A win on Wednesday against Georgia would do much to make the Big Orange Nation believe the Vols are once more on the right track to March Gladness. Such a victory would vault them to 7-4 in SEC action and 14-4 overall heading into Saturday afternoon's game at LSU.

It would also seem to underscore Barnes' belief that "We've got to continue to build on what we're doing right now and be able to play multiple ways."

Some would say it's a multiple collection of efforts and execution, or lack thereof, that has both Barnes and the fan base wondering each night which team will show up: The Good Vols or the Bad Vols.

Then again, it's not that the same thing isn't happening all over the sport in this COVID-plagued season. No one save Baylor and Gonzaga has really shown great consistency. Merely consider Iowa, with likely collegiate player of the year Luke Garza in the post. Ranked as high as No. 3 in early December, the Hawkeyes have lost four of their last five and now stand No. 15, which may actually be too high.
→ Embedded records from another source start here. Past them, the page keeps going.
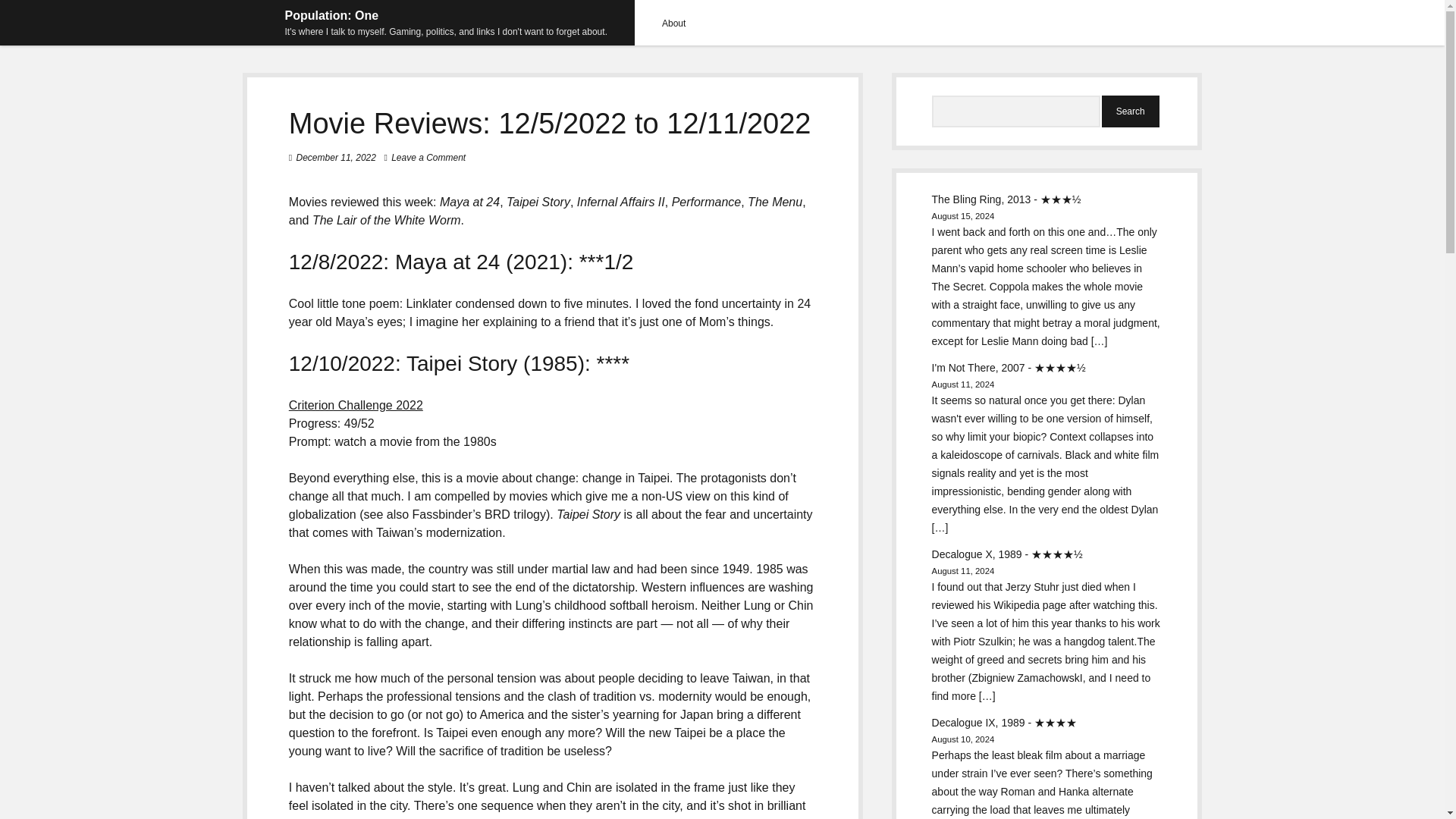
Search (1130, 111)
Search (1130, 111)
Search for: (1015, 111)
Leave a Comment (428, 157)
Population: One (331, 15)
Criterion Challenge 2022 (355, 404)
December 11, 2022 (336, 157)
Search (1130, 111)
About (673, 23)
Given the description of an element on the screen output the (x, y) to click on. 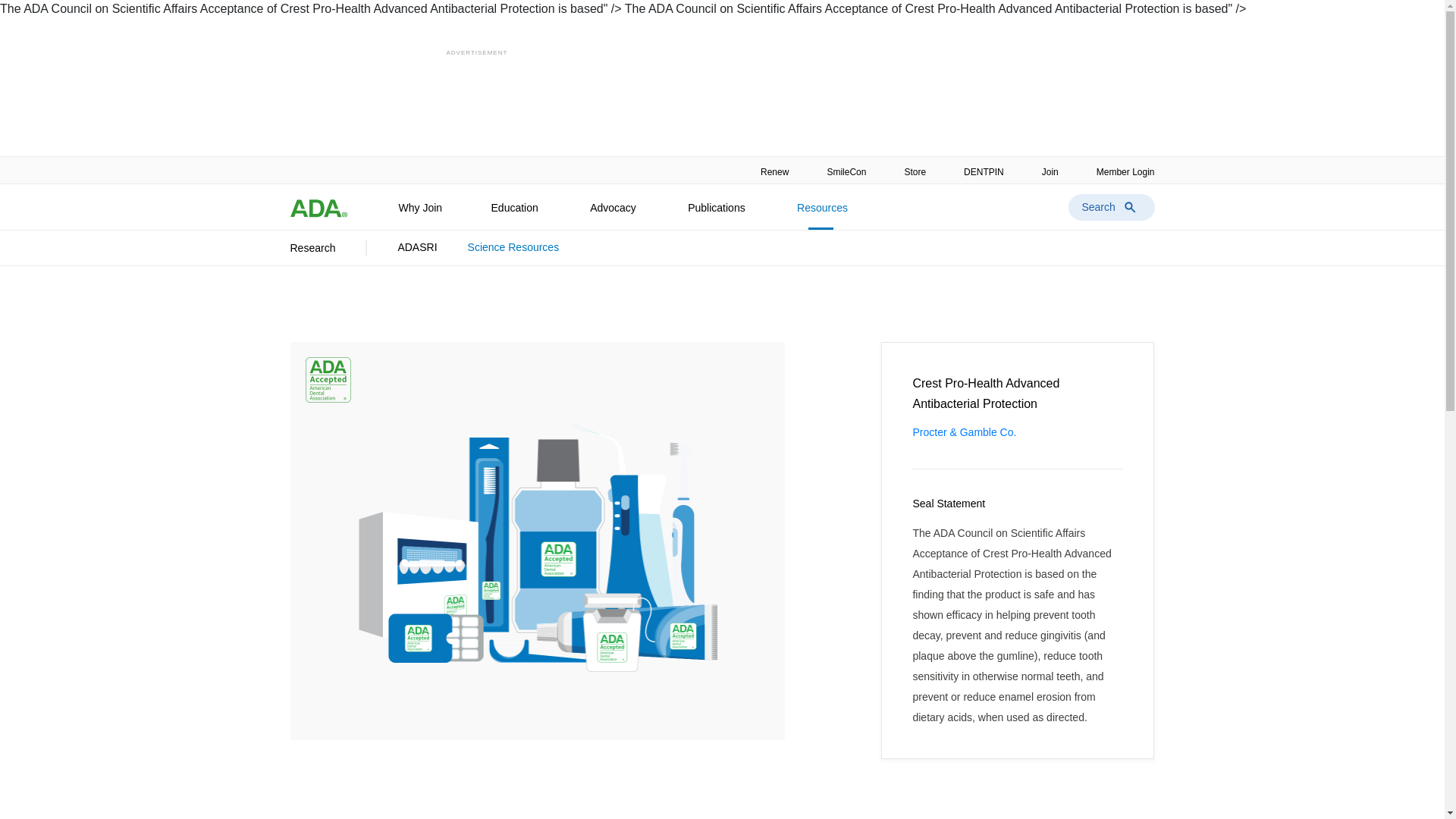
Resources (823, 214)
SmileCon (846, 170)
Store (914, 170)
Member Login (1115, 170)
Publications (717, 214)
Join (1050, 170)
3rd party ad content (721, 91)
DENTPIN (983, 170)
Advocacy (614, 214)
Education (516, 214)
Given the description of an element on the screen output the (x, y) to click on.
Between cancellations, postponements and what seem to be more injuries than normal, almost everyone appears susceptible to bad outings, including, obviously, UT.

But with freshman guards Keon Johnson and Jaden Springer combining for 50 points against Kentucky on a night the Vols' senior anchors Yves Pons and Fulkerson were strangely absent in the scoring column (Fulkerson 0 points, Pons 6), UT not only survived but thrived, a potentially fine sign moving forward.

As Barnes was wrapping up his weekly Monday press conference, he said of his team and the shortening road in front of them: "We've got an unselfish group of guys, and the more that we can get players to understand roles, shot selection, taking care of the ball, consistent defense, rebounding the ball — you get consistent there and you'll be pretty consistent throughout."

If the Vols can somehow mange to become pretty consistently good down the stretch of a season in which consistency seems to pretty much be lacking in every program save unbeatens Baylor and Gonzaga, UT just might become one of the last four standing come the first weekend in April in Indianapolis.